Menengyn Tal

The Menengiyn Tal, Eastern Mongolia   

Research

How do I describe in visual form the human encounter with vast, open landscape? 

This question holds complexity for me, for it is as much about time as it is about place. Place holds deep time, and time shapes the experience of place. Vast time and place reach beyond the limits of my knowing, and my relative ease or unease with the unknown shapes my perception. For me, a walk through a field of grass results in a journey through both space and time – the past, present, and future. I am fascinated that in order to traverse immense spaces my mind becomes finely attuned to subtlety.

A settler descendent, I grew up in a remote, rural area at the eastern edge of the Nebraska Sandhills. My childhood consisted of imaginative walks through pastures and long drives down dirt roads with my parents.
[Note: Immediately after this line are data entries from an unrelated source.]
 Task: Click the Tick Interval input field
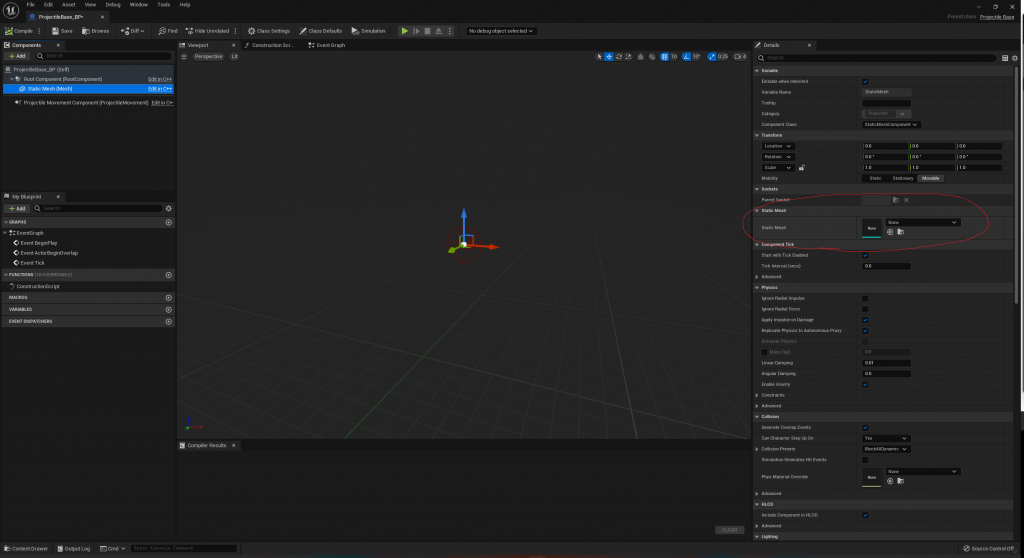coord(886,266)
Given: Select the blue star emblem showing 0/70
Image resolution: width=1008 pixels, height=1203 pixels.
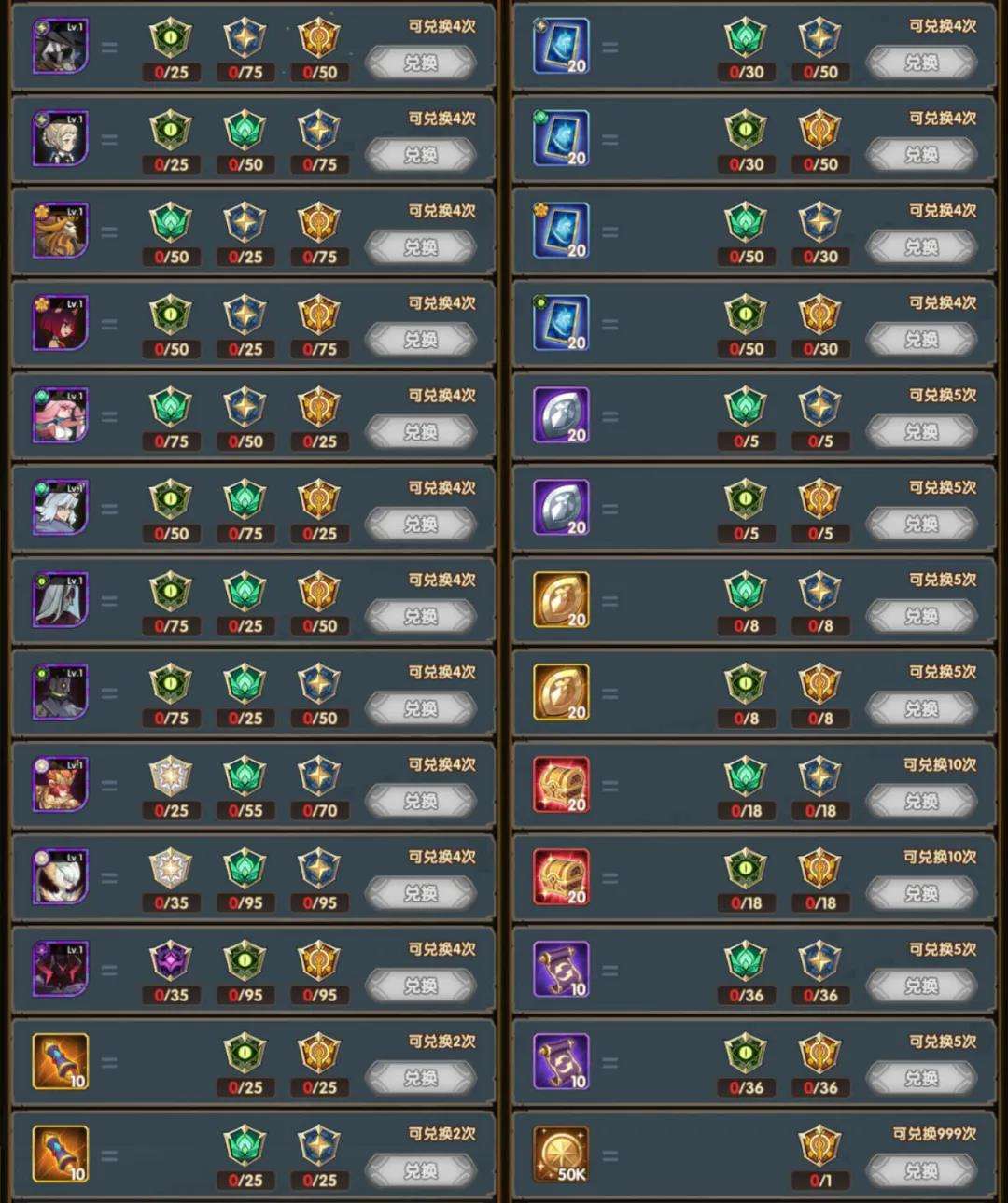Looking at the screenshot, I should (x=319, y=776).
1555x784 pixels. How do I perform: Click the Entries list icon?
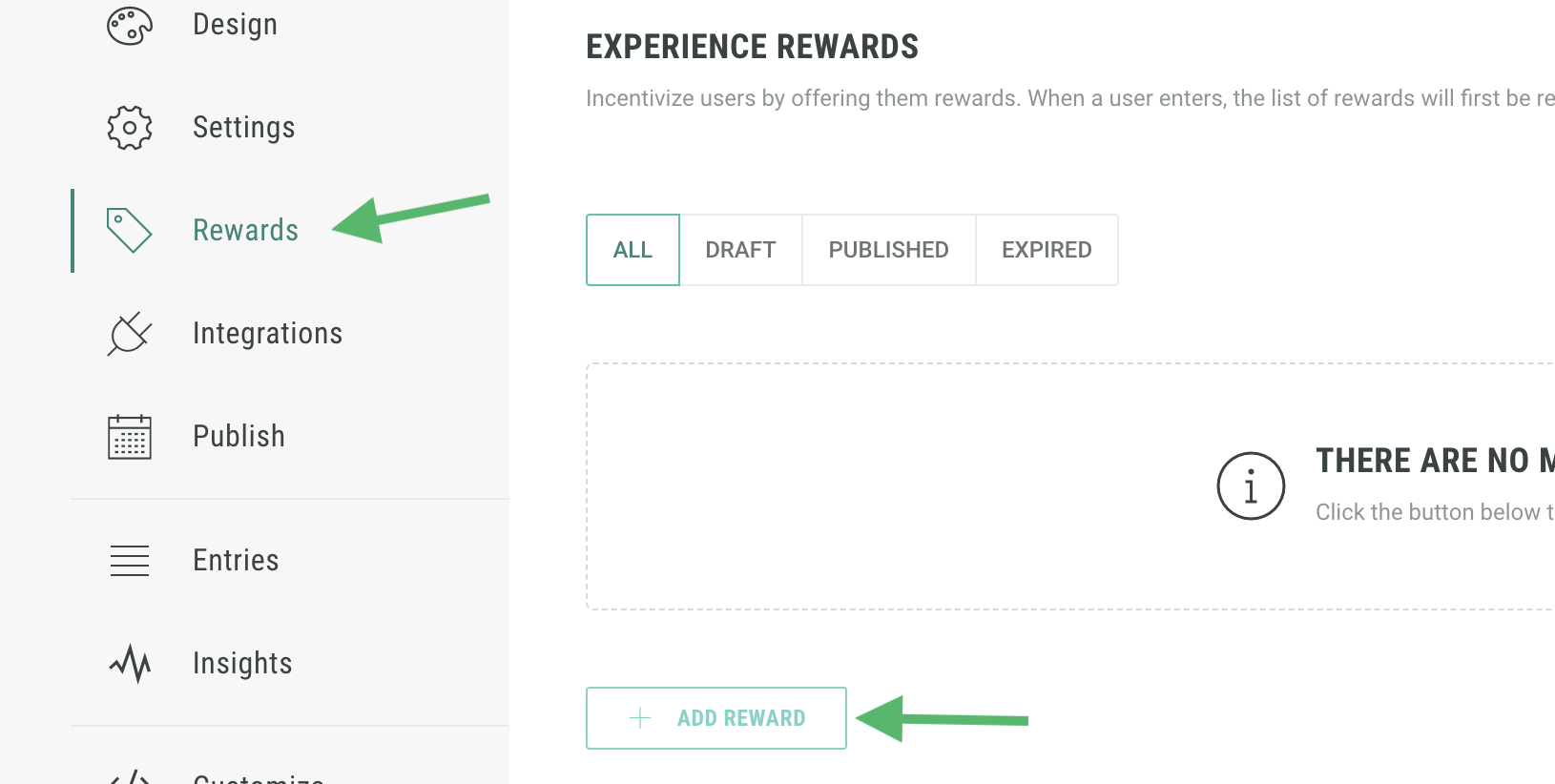[130, 561]
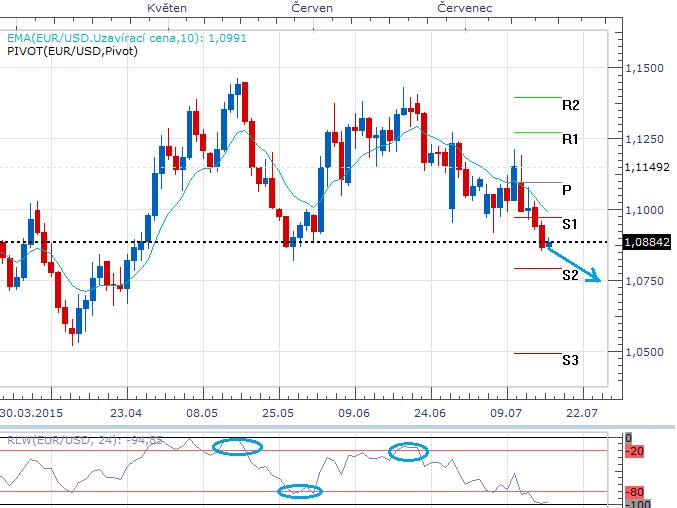Click the current price tag 1,08842

(644, 242)
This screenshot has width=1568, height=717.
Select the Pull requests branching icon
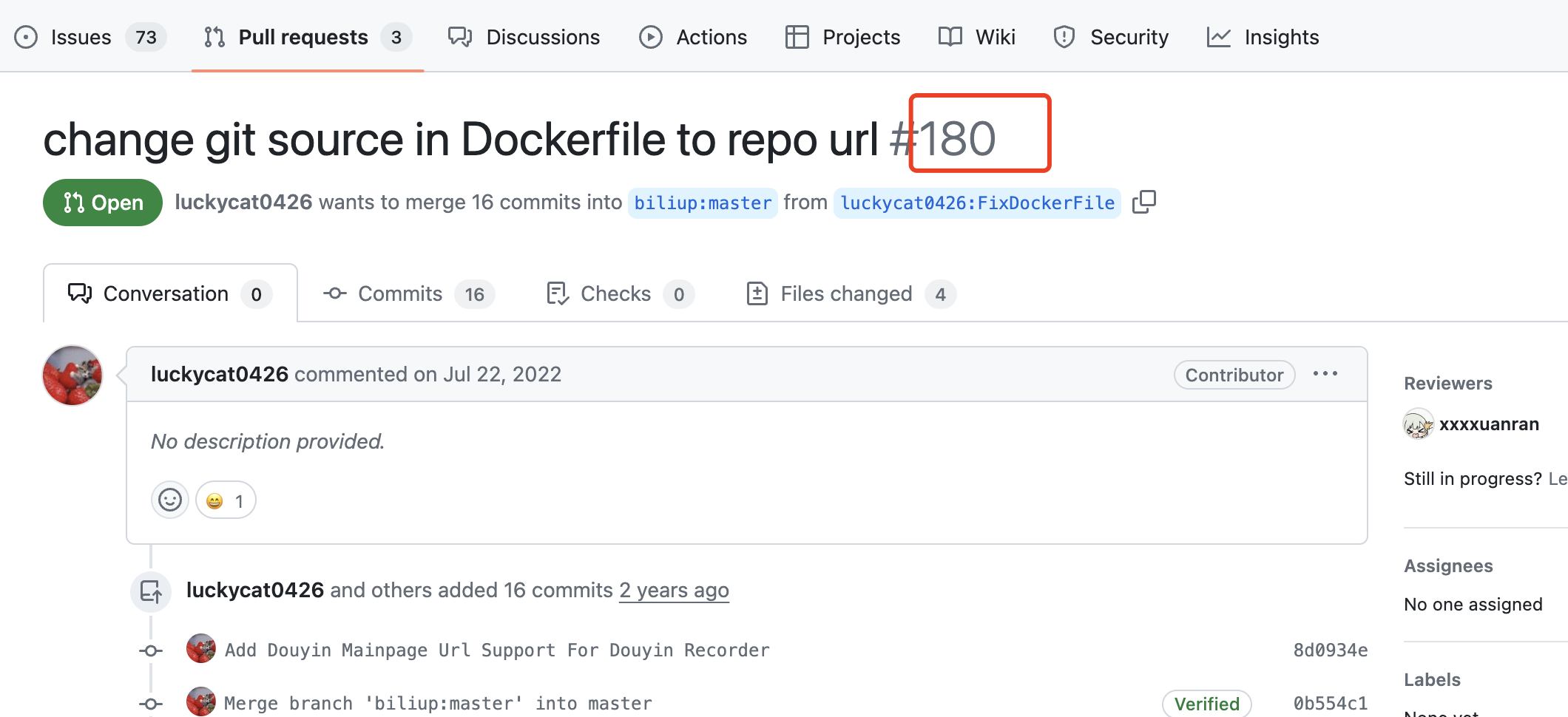click(x=214, y=37)
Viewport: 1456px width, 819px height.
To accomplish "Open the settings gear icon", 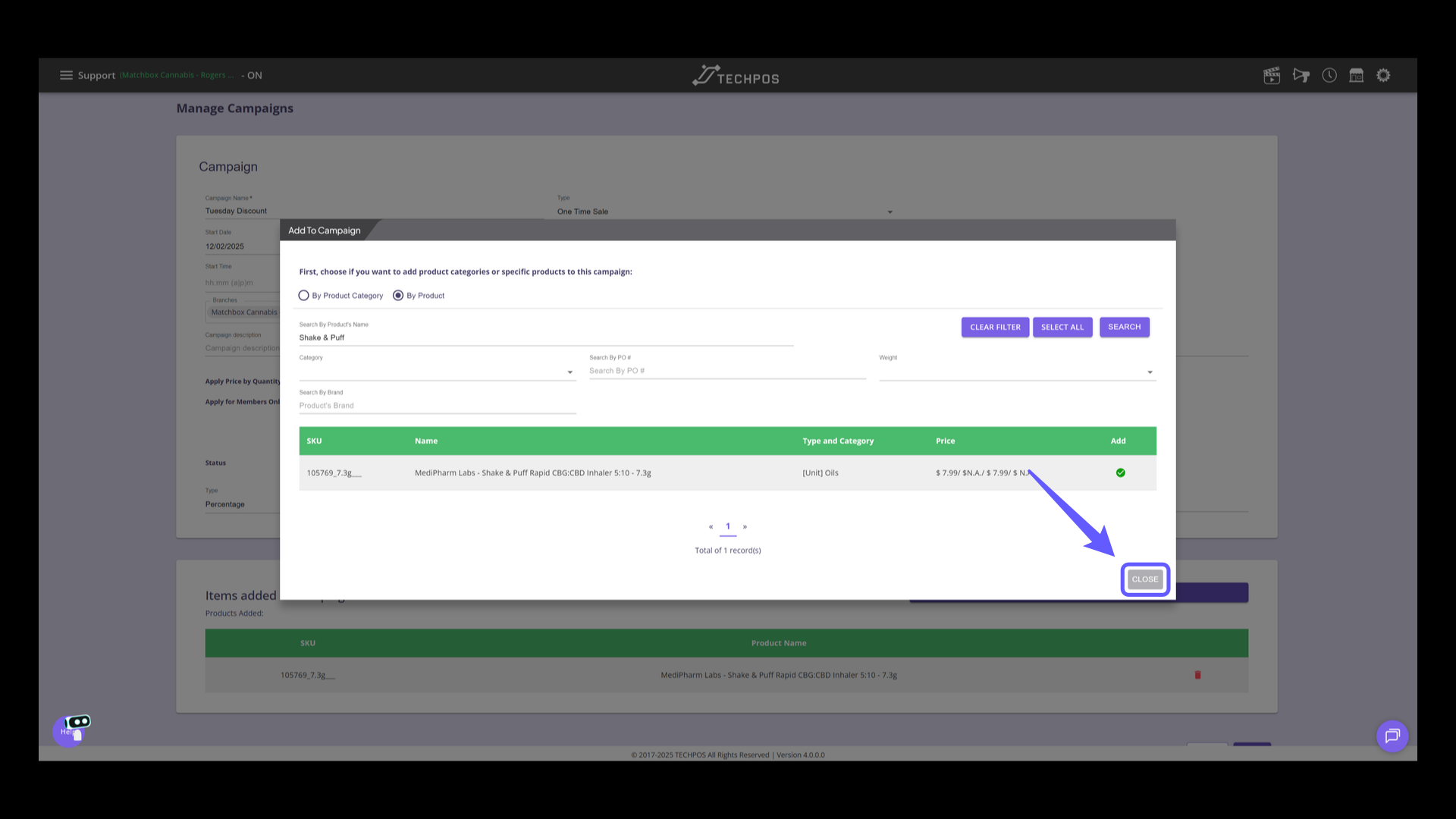I will [x=1384, y=75].
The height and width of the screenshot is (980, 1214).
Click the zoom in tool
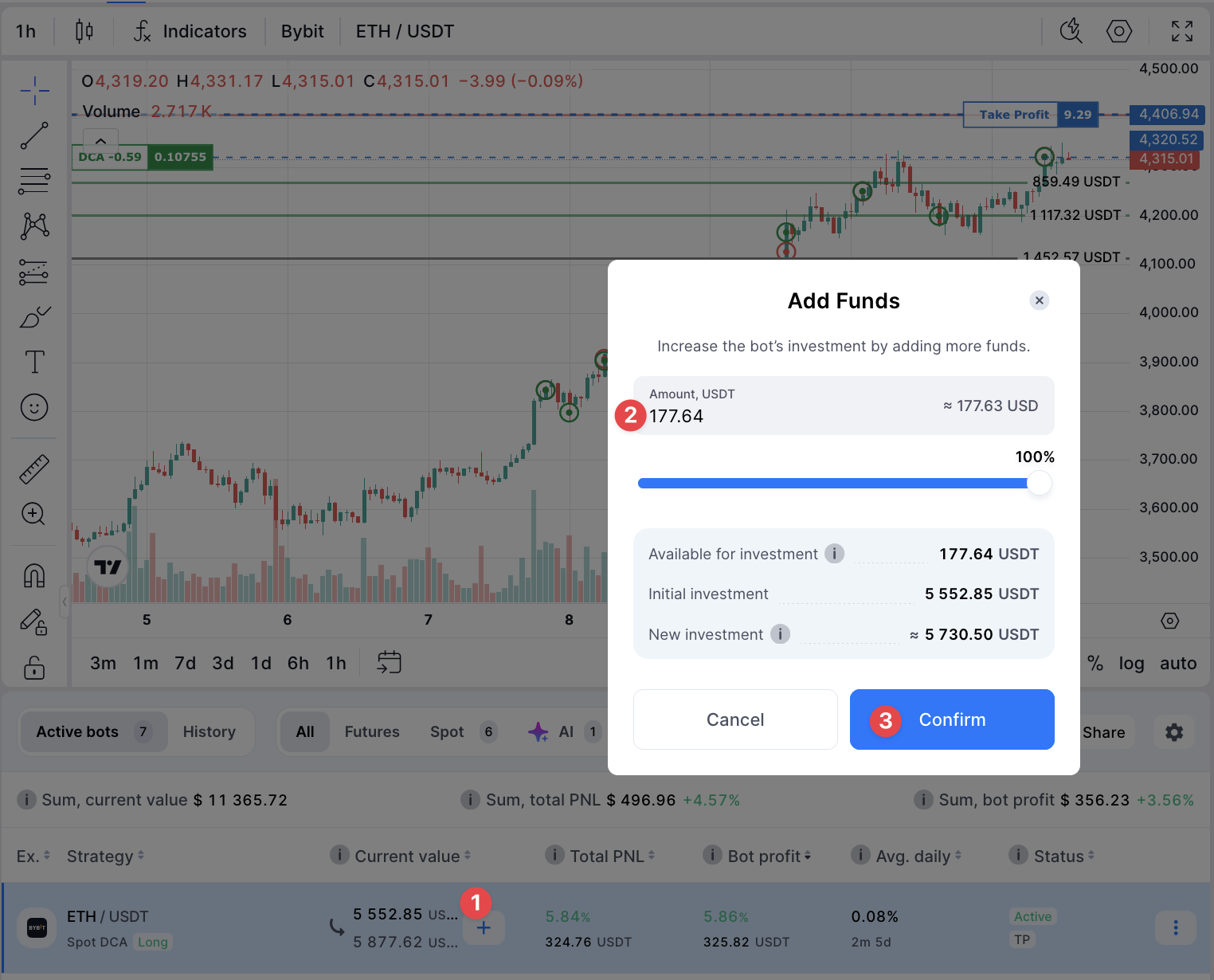[x=33, y=514]
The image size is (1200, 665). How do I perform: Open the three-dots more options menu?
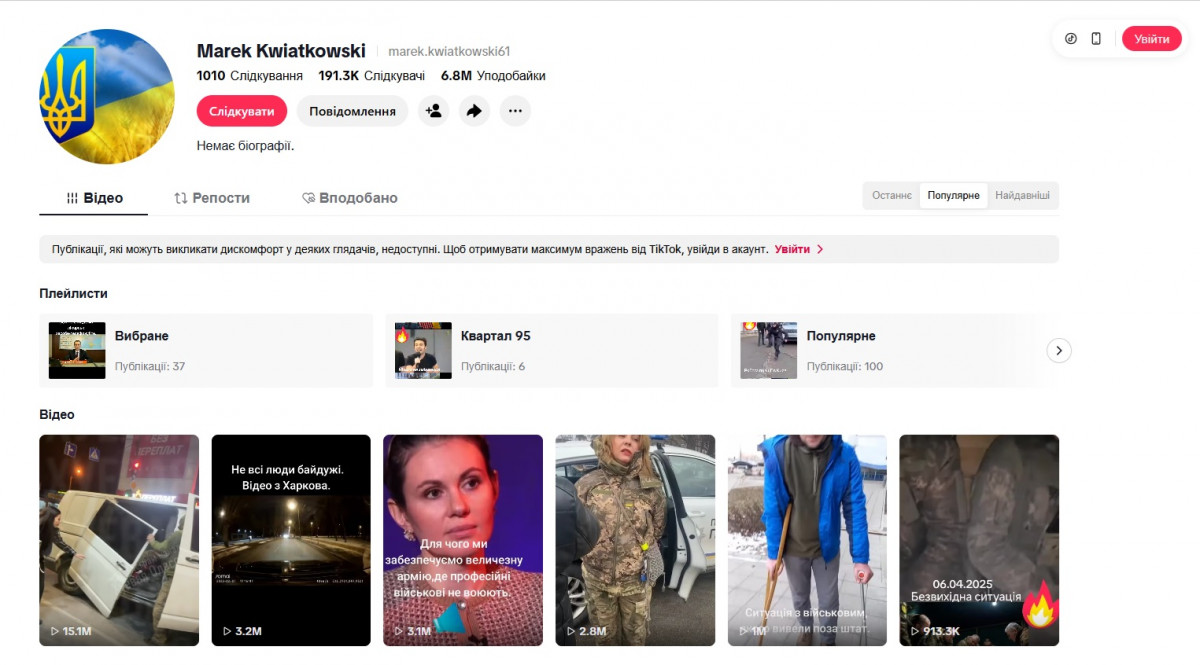(x=515, y=111)
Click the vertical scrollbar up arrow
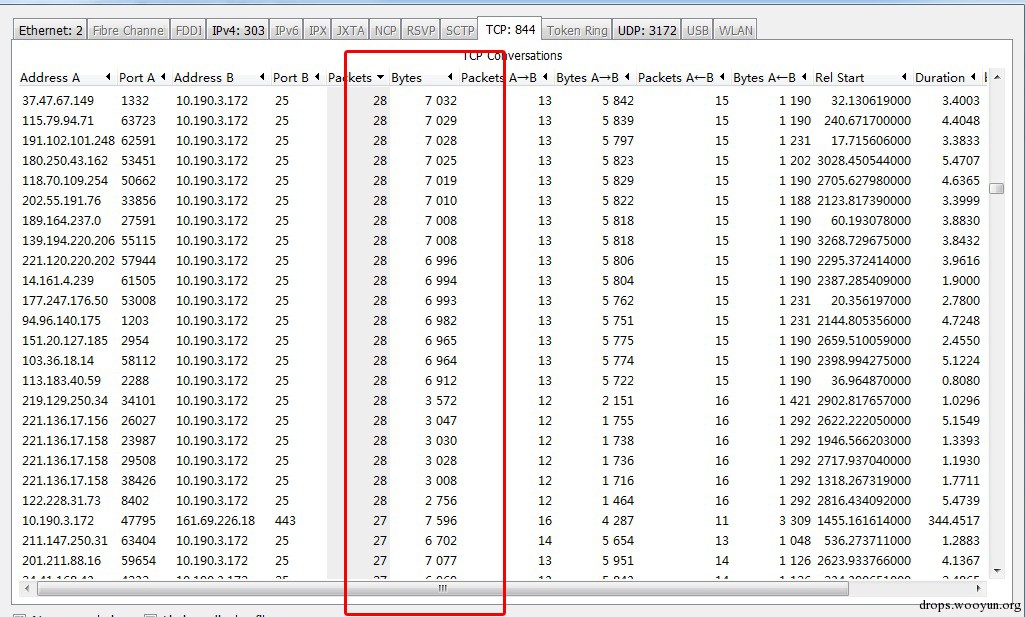Screen dimensions: 1025x617 [997, 77]
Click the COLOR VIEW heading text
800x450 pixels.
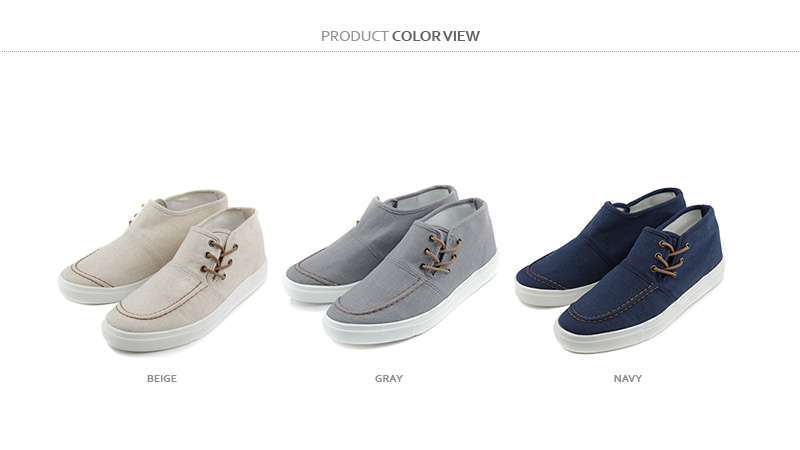(x=436, y=36)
At 18, I married into a trucking/ranching family and started working as a truck driver. I hauled cattle throughout the Great Plains for over 7 years, making stops at countless locations found only through subtle descriptions of geography or by counting miles driven. 

While my personal and family history is tied to the Plains, my work is not based in nostalgia – it originates from a physical, mental, and emotional need to move in and through open land. In 2008, I traveled to Mongolia to experience a similar yet foreign landscape. I went in search of true openness – place unplaced. I found it, and with it, fear and claustrophobia from an openness that I did not know how to control. This powerful encounter continues to inform my work and give me perspective on my relationship to land and place. 

My interest extends beyond visceral, personal need into an abiding engagement with the history, culture, and environmental concerns of these large but delicate grasslands. I am rooted in rural working class experience, and I find inspiration and guidance from contemporary Indigenous scholars, artists, and activists, the study of place and language, political studies centering around land use and history, and the many artists, both known and unknown, who have taught me through their work. 

The experience of deep listening in specific locations forms the core of my artistic process. My final drawings and animations originate from my movement through land, which I document through field sketches and photographs, and are created through many months and even years of working in the studio. For the past decade, most of my work has derived from the Sage Creek Basin in Badlands National Park in South Dakota, located within Lakota Homelands. I began working there, in part, because it is publicly accessible. But most importantly, it is a place of personal and family significance for me.

In the end, I make drawings and moving images that create spaces of quiet, deep stillness.
My work has become the story of time told through the language of place.